Since I intended to make the Cauliflower rice from the Lo-Carb Gourmet Cookbook, I figured that making a nice sauce for the shrimp would be great.
I love the Asian style fried rice but rarely eat it - and no carb means no rice . So I decided to make the cauliflower rice more Asian by adding in lots of extras like green onion, prosciutto - well Asian style with an Italian touch - and sesame oil. First off I had to grate the cauliflower which was a snap with my Cuisinart. Luckily it was a firm head with little water to squeeze out so I did not make too much mess.
The cauliflower fried rice recipe is a favorite that both my daughter and I have made several times before so I was not surprised that the finished dish turned out really well and tasted as good as it looked.
I mention surprise because I am actually quite a menace in the kitchen. If I manage not to cut or burn myself, then most times my improvisations or substitutions lead to a finished product that never resembles the original recipe. But it's hard even for me to mess up in this simple recipe.
Next I started checking out recipes for sauces that would go well with seafood. I was thinking Thermidor, Mornay, Newburg - names I grew up reading on the menu in the hotel where I lived as a teenager. But when I opened my cooking bible, The New Professional Chef from the Culinary Institute of America, I got totally side tracked into a fascinating exploration of the world of sauces.
Although this will be ho-hum to anyone with a serious cooking background, I suspect that most non-chefs will only have a vague idea of the various terms. And even chefs can go wrong.
Last week one of the aspiring top chefs on Top Chefs Canada made what the head judge thought was an unacceptable mistake by adding tarragon to what was supposed to be a Hollandaise sauce thus turning it into a Béarnaise sauce. Although obviously a chef should know the difference, when I asked 14 of my foodie friends at a dinner last night, no one knew; not even the two who commented that they are difficult sauces to make because they curdle so easily.
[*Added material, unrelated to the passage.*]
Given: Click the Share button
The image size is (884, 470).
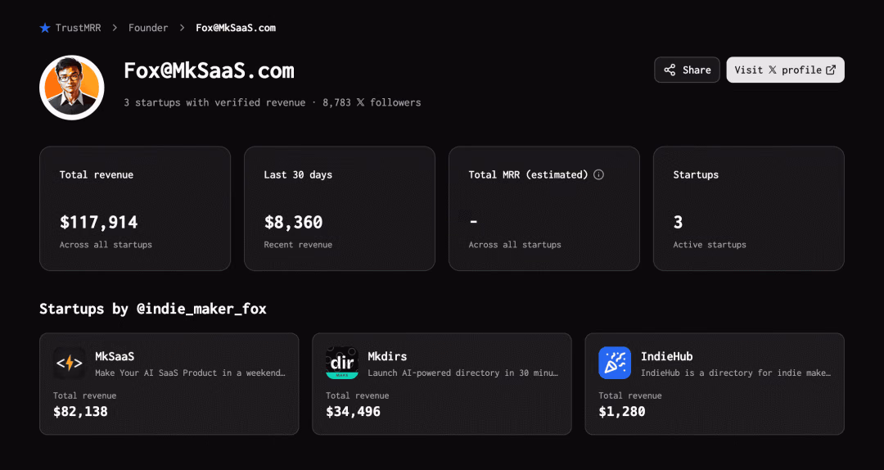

So in a future post I will write a summary of what I have gathered from my "sauce" reading. In the meantime, I settled on a sauce Mornay which is basically a Bechamel derivative with butter, gruyere and parmesan cheese. Not being in a Chef competition, I also added chopped spring onions and mushrooms to the dish.
And here is where I need an answer from an expert. To make the roux for the bechamel sauce according my cooking bible, you start with minced onions sweated in oil, and add flour mixing it well before adding the milk to make the sauce. The flavour of the sauce was perfect and the finished shrimp "Mornay" was delicious over the cauliflower rice. But the texture was not quite right.
So here is my question. Being on the low carb kick I substituted soy flour for regular white flour and despite my careful watching and stirring, the sauce did not thicken as I thought it should. So I wonder if one can use soy flour in a roux and if so, whether the proportions of soy flour to the liquid should be adjusted.
Google did not help me so is there an answer from any experts out there?